__TASK BRIEF__.
Both the line below containing "Viewport: 739px width, 493px height." and the line containing "Given: Click the green", along with every line between them, should be repeated exactly; no other line belongs in the answer.

--

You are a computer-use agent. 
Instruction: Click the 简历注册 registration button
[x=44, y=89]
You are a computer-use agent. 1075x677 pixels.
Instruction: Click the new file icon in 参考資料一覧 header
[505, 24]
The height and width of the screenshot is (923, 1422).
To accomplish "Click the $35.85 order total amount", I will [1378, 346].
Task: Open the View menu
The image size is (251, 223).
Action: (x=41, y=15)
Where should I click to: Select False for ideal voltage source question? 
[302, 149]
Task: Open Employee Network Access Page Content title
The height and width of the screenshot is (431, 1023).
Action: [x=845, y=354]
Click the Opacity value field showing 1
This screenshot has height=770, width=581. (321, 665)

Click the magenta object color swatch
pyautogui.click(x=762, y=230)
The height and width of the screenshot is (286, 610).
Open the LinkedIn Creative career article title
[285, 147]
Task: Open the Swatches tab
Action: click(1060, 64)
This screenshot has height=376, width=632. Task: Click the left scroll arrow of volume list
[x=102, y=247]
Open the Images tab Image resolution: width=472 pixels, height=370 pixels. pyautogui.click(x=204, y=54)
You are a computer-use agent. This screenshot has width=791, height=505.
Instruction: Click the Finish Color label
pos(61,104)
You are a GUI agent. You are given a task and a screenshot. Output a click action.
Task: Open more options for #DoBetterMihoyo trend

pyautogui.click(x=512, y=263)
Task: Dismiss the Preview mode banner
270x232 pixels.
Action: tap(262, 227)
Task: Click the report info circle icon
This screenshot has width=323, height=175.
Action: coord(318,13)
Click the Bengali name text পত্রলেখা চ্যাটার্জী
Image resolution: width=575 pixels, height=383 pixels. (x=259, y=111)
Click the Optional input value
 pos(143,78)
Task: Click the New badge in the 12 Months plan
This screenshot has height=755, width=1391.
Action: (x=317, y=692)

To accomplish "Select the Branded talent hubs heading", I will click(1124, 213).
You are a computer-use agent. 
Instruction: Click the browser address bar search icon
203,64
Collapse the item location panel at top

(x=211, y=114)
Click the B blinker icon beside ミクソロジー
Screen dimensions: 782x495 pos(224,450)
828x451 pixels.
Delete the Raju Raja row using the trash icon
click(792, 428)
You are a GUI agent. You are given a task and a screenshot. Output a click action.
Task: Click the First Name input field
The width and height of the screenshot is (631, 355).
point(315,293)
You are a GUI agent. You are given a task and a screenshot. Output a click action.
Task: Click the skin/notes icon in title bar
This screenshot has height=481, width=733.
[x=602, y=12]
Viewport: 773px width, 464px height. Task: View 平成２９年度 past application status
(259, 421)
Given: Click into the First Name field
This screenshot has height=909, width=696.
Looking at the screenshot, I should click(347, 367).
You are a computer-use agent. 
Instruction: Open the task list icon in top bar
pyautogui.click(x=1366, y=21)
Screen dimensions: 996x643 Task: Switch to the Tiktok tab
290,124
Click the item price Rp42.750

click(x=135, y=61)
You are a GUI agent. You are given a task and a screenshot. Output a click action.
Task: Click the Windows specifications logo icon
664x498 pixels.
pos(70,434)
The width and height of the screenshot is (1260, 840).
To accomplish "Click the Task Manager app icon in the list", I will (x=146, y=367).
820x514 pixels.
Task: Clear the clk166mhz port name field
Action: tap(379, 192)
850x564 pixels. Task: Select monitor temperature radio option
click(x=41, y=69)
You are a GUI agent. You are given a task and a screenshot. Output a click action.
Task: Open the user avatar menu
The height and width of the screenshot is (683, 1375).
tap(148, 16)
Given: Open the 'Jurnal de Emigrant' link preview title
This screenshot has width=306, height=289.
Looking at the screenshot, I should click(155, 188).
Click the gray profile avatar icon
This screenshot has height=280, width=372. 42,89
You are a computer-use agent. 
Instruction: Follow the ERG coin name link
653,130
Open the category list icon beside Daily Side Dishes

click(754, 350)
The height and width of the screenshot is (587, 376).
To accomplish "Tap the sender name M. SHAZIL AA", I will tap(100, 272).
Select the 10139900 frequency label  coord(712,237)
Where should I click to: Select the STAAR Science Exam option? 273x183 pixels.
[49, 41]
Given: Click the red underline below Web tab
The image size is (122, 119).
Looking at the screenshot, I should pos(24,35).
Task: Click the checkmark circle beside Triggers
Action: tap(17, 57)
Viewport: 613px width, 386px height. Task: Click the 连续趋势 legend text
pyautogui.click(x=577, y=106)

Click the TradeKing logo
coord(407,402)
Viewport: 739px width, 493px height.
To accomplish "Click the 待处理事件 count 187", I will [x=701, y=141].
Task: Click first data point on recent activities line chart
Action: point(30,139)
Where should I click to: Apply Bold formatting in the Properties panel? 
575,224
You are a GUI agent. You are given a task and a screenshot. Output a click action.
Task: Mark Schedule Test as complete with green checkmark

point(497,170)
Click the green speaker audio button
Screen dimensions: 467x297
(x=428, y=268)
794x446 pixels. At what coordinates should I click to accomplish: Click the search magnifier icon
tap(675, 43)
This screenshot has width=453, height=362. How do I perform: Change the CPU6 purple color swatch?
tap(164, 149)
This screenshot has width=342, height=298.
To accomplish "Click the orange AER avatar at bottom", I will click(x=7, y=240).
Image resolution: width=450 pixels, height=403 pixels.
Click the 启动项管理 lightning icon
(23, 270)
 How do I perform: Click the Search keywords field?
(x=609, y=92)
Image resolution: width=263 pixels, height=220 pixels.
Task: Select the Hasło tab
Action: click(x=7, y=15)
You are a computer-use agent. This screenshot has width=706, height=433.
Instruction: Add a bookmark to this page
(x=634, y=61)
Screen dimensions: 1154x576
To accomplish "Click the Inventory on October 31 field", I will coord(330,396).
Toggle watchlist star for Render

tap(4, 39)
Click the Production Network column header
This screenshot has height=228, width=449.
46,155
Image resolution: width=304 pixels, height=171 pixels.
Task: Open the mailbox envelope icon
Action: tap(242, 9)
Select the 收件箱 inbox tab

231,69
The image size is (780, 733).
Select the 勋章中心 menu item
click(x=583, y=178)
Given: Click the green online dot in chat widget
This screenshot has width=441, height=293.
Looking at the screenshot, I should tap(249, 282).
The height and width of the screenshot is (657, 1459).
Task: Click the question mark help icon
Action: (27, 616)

--

__SOLUTION BELOW__.
Viewport: 739px width, 493px height.
To accomplish "Click the 待处理事件 count 187", I will [x=701, y=141].
Task: Click first data point on recent activities line chart
Action: point(30,139)
Where should I click to: Apply Bold formatting in the Properties panel? 
575,224
You are a GUI agent. You are given a task and a screenshot. Output a click action.
Task: Mark Schedule Test as complete with green checkmark

point(497,170)
Click the green speaker audio button
Screen dimensions: 467x297
(x=428, y=268)
794x446 pixels. At what coordinates should I click to accomplish: Click the search magnifier icon
tap(675, 43)
This screenshot has width=453, height=362. How do I perform: Change the CPU6 purple color swatch?
tap(164, 149)
This screenshot has width=342, height=298.
To accomplish "Click the orange AER avatar at bottom", I will click(x=7, y=240).
Image resolution: width=450 pixels, height=403 pixels.
Click the 启动项管理 lightning icon
(23, 270)
 How do I perform: Click the Search keywords field?
(x=609, y=92)
Image resolution: width=263 pixels, height=220 pixels.
Task: Select the Hasło tab
Action: click(x=7, y=15)
You are a computer-use agent. This screenshot has width=706, height=433.
Instruction: Add a bookmark to this page
(x=634, y=61)
Screen dimensions: 1154x576
To accomplish "Click the Inventory on October 31 field", I will coord(330,396).
Toggle watchlist star for Render

tap(4, 39)
Click the Production Network column header
This screenshot has height=228, width=449.
46,155
Image resolution: width=304 pixels, height=171 pixels.
Task: Open the mailbox envelope icon
Action: tap(242, 9)
Select the 收件箱 inbox tab

231,69
The image size is (780, 733).
Select the 勋章中心 menu item
click(x=583, y=178)
Given: Click the green online dot in chat widget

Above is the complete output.